Há algo que brilha dentro de ti.

 

 



Há algo que brilha dentro de ti
E que vem até mim:
Inexplicável
Bonito
Adorável!

Há um transbordar de sorrisos
Um exalar de alegria
Sonhos antigos
Que nos dão nostalgia.

Uma saudade agradável
Numa manhã chuvosa
Um sentimento afável
Uma pele cheirosa
Num corpo saudável
Uma alma deliciosa...

Que vêm de ti
E que chegam a mim.
E que me contagiam suavemente
Envolvem minha alma
Meu corpo
Minha mente!

Euclides Riquetti

Deixe-me embalar seus sonhos

 


 

Deixe-me embalar seus sonhos e seu sono
Como se eu fosse uma canção de ninar
Da planta alvissareira quero ser o pomo
Que adoça seus lábios com o meu beijar...

Deixe-me cativar seu sorriso brilhante
Que tanto me seduz  e me faz contente
Maroto, ousado, muito lindo e cativante
Que adorna seu rosto de adolescente...

Deixe-me compor-lhe apenas um soneto
Simples como as canções que você canta
E no seu ninho ser ao menos um graveto...

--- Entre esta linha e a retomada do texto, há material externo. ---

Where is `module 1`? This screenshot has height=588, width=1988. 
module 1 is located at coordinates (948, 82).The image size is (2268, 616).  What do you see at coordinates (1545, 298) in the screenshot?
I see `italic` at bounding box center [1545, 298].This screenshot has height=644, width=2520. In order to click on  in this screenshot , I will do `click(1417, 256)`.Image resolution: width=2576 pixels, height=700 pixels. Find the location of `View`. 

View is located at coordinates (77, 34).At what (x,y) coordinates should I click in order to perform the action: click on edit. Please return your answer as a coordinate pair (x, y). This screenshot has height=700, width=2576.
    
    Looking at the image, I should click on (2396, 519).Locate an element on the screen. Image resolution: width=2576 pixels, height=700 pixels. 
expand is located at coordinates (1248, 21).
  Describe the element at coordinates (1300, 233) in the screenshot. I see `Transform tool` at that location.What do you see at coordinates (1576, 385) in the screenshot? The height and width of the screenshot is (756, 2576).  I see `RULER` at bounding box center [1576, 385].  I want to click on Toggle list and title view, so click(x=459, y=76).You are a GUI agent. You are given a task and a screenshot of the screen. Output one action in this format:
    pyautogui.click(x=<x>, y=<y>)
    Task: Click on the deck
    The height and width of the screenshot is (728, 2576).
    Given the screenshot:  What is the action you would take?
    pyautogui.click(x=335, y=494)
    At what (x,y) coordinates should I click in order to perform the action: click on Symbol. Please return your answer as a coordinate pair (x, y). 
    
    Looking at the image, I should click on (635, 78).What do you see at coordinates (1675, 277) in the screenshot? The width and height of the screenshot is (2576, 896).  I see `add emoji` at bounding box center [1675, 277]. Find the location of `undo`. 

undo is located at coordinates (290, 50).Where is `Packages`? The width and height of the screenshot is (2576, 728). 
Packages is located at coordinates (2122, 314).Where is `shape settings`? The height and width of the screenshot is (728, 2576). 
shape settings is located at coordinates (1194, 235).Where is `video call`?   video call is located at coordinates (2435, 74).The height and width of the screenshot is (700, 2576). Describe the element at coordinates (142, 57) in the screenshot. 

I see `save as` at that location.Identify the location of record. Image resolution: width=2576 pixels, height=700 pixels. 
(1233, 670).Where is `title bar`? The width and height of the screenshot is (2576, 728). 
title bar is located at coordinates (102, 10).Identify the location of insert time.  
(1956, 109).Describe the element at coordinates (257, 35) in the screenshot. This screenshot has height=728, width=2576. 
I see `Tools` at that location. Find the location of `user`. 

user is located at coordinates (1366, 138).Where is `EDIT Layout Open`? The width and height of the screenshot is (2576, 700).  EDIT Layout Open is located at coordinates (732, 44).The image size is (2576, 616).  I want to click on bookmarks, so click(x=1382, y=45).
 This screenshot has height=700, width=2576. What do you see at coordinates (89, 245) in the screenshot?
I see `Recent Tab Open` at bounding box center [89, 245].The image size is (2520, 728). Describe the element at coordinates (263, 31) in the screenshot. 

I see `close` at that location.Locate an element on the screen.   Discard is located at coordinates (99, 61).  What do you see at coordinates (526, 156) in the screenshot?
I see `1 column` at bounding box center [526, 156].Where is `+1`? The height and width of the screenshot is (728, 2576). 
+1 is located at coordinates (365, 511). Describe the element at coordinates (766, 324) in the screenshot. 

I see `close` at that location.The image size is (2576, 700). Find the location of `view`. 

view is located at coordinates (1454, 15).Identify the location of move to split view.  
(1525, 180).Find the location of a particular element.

E, depois, colha de mim o que lhe agrade
Pegue pra você o que mais lhe encanta
Me pegue, me tenha, me queira, me abrace!

Euclides Riquetti


Sou água, sou mar, sou fonte

 


 



Sou água, sou mar, sou fonte

Sou como o céu  azul do horizonte...

Sou a energia que brota 

Sou o plano voo da alva gaivota

Sou o raio de sol que te bronzeia!


Sou planta verde, sou terra madura

Sou os olhos que te olham com ternura

Sou a frase curta, o verso longo

Atrás de meus versos eu me escondo

Sou alma negra que tua branca tenteia!


Sou o teu terno mas ousado afeto

O homem muito discreto

Mas que tem na mente a ousadia

E cujo rosto o sorriso irradia

E busca o ensolarado sorriso teu

Descrito em estrofes de poema meu:

Sou a semente que tu semeias!


Euclides (Celito) Riquetti

Um poema a mais

 


Vou compor-te um poema a mais
Talvez não tão bom como eu queria
Com palavras simples, mas reais
Um poema de saudade e nostalgia
Algo de que não te esqueças jamais.

Vou compor-te um poema eloquente
Que eu possa declamar a toda a hora
Mas que te leve um recado diferente
Que te alegre e te anime desde agora
E te mostre que te quero realmente.

Na verdade eu te farei uma oração
Uma prece de amor, um juramento
Pra que eu possa mostrar-te a devoção
Um poema de amor, amor e sentimento
Tão bonito quanto a letra da canção.

E, quando os tempos já tiverem passado
E dos anos tivermos perdido a conta
Vagando de mãos dadas ou com braços dados
Toda a certeza de que nada nos amedronta
E que o futuro risonho estará de nosso lado.

Euclides Riquetti

O vento que sopra na tarde

 





O vento que sopra na tarde
E que move as folhas da planta
Traz-me paz, sem mais alarde
E faz-me sentir qual criança.

Quando a primavera  chegou
Começou a mudar a paisagem
A flor se abriu, desabrochou
No vaso que abrigou a folhagem.

A juventude é assim:
Surge bela, como a flor
Ocupa os canteiros do jardim
Abre-se em sonhos de amor.

Ah, setembro - primavera!
Tempos de vida e de cor
Vem o sol que a gente espera
Traz na  tarde seu fulgor.
 
Euclides Riquetti

No teu sorriso cativante

 


  

Pensei em ti, no teu sorriso cativante
No teu jeito sutil,  nos teus modos delicados
Na leveza de teus gestos e  encantos
No teu olhar com brilho excitante
Nos teus pensamentos santos
Nos teus lábios vermelho-rosados.

Pensei em ti, na tua voz doce e suave
No movimento de teu corpo terno e elegante
No perfume que exalas  pelo caminho
No desejo ardente que te  invade
No teu semblante a denotar  carinho
Na tua beleza simples e contagiante.

Pensei em ti, com  a força de meu sentimento
E me entreguei,  com todo o amor e paixão
Mandei-te  meus versos, estrofes e  poemas
E, no afã de recuperar o nosso  tempo
Dei-me a esquecer as decepções e os meus dilemas
Para te oferecer minha alma e meu coração.